§ **What is being asked**
Look through the entries and count each line that includes the string "will". Reply with the number alone.

-------- Entries supplied --------

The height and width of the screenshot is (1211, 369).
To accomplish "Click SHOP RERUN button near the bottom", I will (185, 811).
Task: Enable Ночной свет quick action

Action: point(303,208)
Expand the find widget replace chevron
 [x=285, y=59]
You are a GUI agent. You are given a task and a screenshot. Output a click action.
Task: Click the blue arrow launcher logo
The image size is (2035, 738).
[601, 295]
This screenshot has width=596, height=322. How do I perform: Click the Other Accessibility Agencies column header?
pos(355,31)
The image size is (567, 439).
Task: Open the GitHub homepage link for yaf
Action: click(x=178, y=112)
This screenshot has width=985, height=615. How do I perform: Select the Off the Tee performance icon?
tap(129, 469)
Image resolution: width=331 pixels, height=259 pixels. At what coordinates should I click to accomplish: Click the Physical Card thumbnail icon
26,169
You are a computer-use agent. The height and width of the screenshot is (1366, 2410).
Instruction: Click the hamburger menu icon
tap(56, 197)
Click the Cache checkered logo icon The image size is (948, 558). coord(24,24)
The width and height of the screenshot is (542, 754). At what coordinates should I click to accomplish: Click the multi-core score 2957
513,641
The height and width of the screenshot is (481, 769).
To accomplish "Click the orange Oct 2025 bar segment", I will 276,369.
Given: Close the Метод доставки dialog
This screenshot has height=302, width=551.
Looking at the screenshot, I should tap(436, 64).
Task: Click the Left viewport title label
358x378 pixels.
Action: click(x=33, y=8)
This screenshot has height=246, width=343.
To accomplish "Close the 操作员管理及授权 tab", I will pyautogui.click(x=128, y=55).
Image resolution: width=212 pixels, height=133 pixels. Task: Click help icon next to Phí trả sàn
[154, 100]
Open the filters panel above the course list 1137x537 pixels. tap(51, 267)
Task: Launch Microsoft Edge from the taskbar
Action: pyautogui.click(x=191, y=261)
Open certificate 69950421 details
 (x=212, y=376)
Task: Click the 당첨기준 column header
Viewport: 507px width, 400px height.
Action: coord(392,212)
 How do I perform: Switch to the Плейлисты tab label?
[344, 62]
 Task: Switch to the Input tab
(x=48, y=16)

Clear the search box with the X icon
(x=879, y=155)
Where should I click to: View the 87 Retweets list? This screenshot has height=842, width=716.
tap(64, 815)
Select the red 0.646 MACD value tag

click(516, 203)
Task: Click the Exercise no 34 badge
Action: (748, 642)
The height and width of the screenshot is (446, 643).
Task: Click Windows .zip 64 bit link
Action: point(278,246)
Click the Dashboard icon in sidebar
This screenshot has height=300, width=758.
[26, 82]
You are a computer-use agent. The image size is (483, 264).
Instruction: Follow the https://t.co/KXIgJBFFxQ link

--------

§ **Answer space**
3